* _Exercise brief_
The records are to be copied in their entirety, exactly as given.

(Dataset records)
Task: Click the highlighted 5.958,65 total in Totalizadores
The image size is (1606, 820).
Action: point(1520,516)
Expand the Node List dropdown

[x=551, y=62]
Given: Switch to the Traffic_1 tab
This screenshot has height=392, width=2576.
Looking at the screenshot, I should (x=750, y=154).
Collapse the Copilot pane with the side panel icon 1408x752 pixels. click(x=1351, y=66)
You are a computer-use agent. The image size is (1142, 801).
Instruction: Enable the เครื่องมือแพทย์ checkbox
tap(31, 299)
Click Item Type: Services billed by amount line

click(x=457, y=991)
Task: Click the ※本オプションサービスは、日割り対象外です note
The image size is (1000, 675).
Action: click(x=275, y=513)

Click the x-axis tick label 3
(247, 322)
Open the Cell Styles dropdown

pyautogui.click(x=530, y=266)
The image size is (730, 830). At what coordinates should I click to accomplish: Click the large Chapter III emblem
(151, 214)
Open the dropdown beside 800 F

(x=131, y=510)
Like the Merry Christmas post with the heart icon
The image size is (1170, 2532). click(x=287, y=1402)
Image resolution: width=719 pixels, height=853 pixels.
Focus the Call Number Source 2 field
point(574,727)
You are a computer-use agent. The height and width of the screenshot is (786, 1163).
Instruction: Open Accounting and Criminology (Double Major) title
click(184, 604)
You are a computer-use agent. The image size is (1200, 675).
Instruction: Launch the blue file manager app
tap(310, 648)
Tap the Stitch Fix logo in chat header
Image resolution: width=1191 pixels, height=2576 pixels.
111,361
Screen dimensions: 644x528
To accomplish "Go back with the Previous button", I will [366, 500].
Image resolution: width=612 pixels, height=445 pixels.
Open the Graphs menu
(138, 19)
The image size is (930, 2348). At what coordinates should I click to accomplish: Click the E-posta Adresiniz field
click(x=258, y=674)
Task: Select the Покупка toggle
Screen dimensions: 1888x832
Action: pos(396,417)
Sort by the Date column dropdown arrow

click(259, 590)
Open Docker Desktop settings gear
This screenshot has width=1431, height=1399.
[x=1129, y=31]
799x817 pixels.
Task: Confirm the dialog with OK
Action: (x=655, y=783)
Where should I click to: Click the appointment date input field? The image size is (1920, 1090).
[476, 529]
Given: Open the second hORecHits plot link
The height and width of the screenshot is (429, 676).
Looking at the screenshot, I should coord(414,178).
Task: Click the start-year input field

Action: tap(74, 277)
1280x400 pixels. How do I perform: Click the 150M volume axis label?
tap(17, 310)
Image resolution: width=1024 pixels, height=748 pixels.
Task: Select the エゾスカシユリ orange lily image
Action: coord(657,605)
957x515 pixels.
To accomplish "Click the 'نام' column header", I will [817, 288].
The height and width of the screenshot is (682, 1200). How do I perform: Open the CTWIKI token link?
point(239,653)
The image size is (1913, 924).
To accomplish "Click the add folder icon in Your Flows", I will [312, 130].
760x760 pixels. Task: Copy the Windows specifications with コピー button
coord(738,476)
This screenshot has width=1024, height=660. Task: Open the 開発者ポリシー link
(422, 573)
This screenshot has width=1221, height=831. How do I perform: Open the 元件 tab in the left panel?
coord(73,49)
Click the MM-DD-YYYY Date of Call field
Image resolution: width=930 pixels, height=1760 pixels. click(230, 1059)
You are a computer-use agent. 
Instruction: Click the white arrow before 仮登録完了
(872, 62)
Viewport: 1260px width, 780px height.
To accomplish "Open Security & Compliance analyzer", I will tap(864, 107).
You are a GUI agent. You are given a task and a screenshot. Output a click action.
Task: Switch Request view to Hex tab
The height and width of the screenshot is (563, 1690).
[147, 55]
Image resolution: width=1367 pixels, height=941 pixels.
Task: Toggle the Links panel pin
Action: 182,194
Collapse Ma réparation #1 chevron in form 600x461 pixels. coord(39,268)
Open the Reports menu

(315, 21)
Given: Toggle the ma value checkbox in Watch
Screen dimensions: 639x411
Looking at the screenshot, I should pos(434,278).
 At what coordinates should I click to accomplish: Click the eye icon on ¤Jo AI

* _Solved problem_
Task: Click the highlighted 5.958,65 total in Totalizadores
The image size is (1606, 820).
Action: point(1520,516)
Expand the Node List dropdown

[x=551, y=62]
Given: Switch to the Traffic_1 tab
This screenshot has height=392, width=2576.
Looking at the screenshot, I should (x=750, y=154).
Collapse the Copilot pane with the side panel icon 1408x752 pixels. click(x=1351, y=66)
You are a computer-use agent. The image size is (1142, 801).
Instruction: Enable the เครื่องมือแพทย์ checkbox
tap(31, 299)
Click Item Type: Services billed by amount line

click(x=457, y=991)
Task: Click the ※本オプションサービスは、日割り対象外です note
The image size is (1000, 675).
Action: click(x=275, y=513)

Click the x-axis tick label 3
(247, 322)
Open the Cell Styles dropdown

pyautogui.click(x=530, y=266)
The image size is (730, 830). At what coordinates should I click to accomplish: Click the large Chapter III emblem
(151, 214)
Open the dropdown beside 800 F

(x=131, y=510)
Like the Merry Christmas post with the heart icon
The image size is (1170, 2532). click(x=287, y=1402)
Image resolution: width=719 pixels, height=853 pixels.
Focus the Call Number Source 2 field
point(574,727)
You are a computer-use agent. The height and width of the screenshot is (786, 1163).
Instruction: Open Accounting and Criminology (Double Major) title
click(184, 604)
You are a computer-use agent. The image size is (1200, 675).
Instruction: Launch the blue file manager app
tap(310, 648)
Tap the Stitch Fix logo in chat header
Image resolution: width=1191 pixels, height=2576 pixels.
111,361
Screen dimensions: 644x528
To accomplish "Go back with the Previous button", I will [366, 500].
Image resolution: width=612 pixels, height=445 pixels.
Open the Graphs menu
(138, 19)
The image size is (930, 2348). At what coordinates should I click to accomplish: Click the E-posta Adresiniz field
click(x=258, y=674)
Task: Select the Покупка toggle
Screen dimensions: 1888x832
Action: pos(396,417)
Sort by the Date column dropdown arrow

click(259, 590)
Open Docker Desktop settings gear
This screenshot has width=1431, height=1399.
[x=1129, y=31]
799x817 pixels.
Task: Confirm the dialog with OK
Action: (x=655, y=783)
Where should I click to: Click the appointment date input field? The image size is (1920, 1090).
[476, 529]
Given: Open the second hORecHits plot link
The height and width of the screenshot is (429, 676).
Looking at the screenshot, I should coord(414,178).
Task: Click the start-year input field

Action: tap(74, 277)
1280x400 pixels. How do I perform: Click the 150M volume axis label?
tap(17, 310)
Image resolution: width=1024 pixels, height=748 pixels.
Task: Select the エゾスカシユリ orange lily image
Action: coord(657,605)
957x515 pixels.
To accomplish "Click the 'نام' column header", I will [817, 288].
The height and width of the screenshot is (682, 1200). How do I perform: Open the CTWIKI token link?
point(239,653)
The image size is (1913, 924).
To accomplish "Click the add folder icon in Your Flows", I will [312, 130].
760x760 pixels. Task: Copy the Windows specifications with コピー button
coord(738,476)
This screenshot has width=1024, height=660. Task: Open the 開発者ポリシー link
(422, 573)
This screenshot has width=1221, height=831. How do I perform: Open the 元件 tab in the left panel?
coord(73,49)
Click the MM-DD-YYYY Date of Call field
Image resolution: width=930 pixels, height=1760 pixels. click(230, 1059)
You are a computer-use agent. 
Instruction: Click the white arrow before 仮登録完了
(872, 62)
Viewport: 1260px width, 780px height.
To accomplish "Open Security & Compliance analyzer", I will tap(864, 107).
You are a GUI agent. You are given a task and a screenshot. Output a click action.
Task: Switch Request view to Hex tab
The height and width of the screenshot is (563, 1690).
[147, 55]
Image resolution: width=1367 pixels, height=941 pixels.
Task: Toggle the Links panel pin
Action: 182,194
Collapse Ma réparation #1 chevron in form 600x461 pixels. coord(39,268)
Open the Reports menu

(315, 21)
Given: Toggle the ma value checkbox in Watch
Screen dimensions: 639x411
Looking at the screenshot, I should pos(434,278).
 At what coordinates should I click to accomplish: Click the eye icon on ¤Jo AI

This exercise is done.